My hair for years was not a color found in nature…at least not all of it, the hair closest to my scalp is natural and from there on out the color is whatever faded out bottle color I used last…but much of it now has gleaming white interwoven in it giving the illusion of natural highlights, and in a sense they are. My wardrobe features very few trendy pieces; I currently am most comfortable in pj’s. My lingerie is not color-coordinated. My make-up is not caked on to hide my natural complexion, alter my imperfect features or disguise my ethnicity. Back in the day I applied it heavy enough to cover all the uglies, the uglies are a part of me now, for sure here to stay and grow old with me…and I’m so much more okay with it than I ever was before…
I don’t make polite conversation well or any other type of conversation. I make bad jokes and still think I’m funny. I can honestly say I don’t know how to do many things. I don’t care if you have money and I certainly plan to spend my own and not yours anyway. I listen because I want to; sometimes I listen because I have to….
I don’t pre-plan the ending of anything too often, winging it is more my style. My self-worth does not revolve around my popularity. I can spend hours on the phone talking about nothing at all. I like spending time with myself- alone. I used to go to the movies by myself so that I could listen without any questions of “what’s gonna happen?”
I couldn’t tell you what songs are currently popular on the radio or on music television. I am not a commodity. You cannot sell me something just because it’s pink. I don’t have to fake being nice and I don’t feel the need to apologize every time I’m not. Sometimes, I stay out past my bedtime and sometimes I don’t stay out at all…and lately I just don’t even make it out, but that will change…soon…I hope. I don’t really have a bedtime, but I should…I may try to set a bedtime next year….
I really like to eat and will order a full meal when I go out to dinner. I order pizza for myself. I’m not going to pretend to have your interests. I have my own. I am building a life….and dammit…it feels good.

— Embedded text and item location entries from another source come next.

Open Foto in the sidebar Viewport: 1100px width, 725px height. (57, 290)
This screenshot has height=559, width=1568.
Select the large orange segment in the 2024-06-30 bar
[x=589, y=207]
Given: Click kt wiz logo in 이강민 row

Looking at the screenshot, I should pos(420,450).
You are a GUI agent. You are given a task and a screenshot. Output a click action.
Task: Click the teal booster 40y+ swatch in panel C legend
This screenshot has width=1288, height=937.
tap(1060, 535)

You probably think I’m “cool” although I’m fairly sure that term only refers to those people who have no reservations about being themselves- quirks and all. You quietly envy my ballsiness, brazenness and gusto. You covet my opinions and my pastimes. You note my awkwardness, my genuine confusion, and my constant introspection. You loathe the way I don’t play life but this works for me…
I cry when I get my heart broken, have no magic fix for rejection. I get dirty. I play to my strengths and accept those limitations I cannot correct…or at least I pretend to.
I am fine being a walking contradiction. I don’t consider myself a hypocrite as I am taking time to find, and like, myself. I’m even taking time to like others. I don’t think of myself as good and pure I’m not here to change your life or to plan it. I could never be a role model, nor would I want to. I am terribly hungry right now, and I am intent on having my cake…and yes eating it to….but I just felt compelled to offer you this dribbling randomness.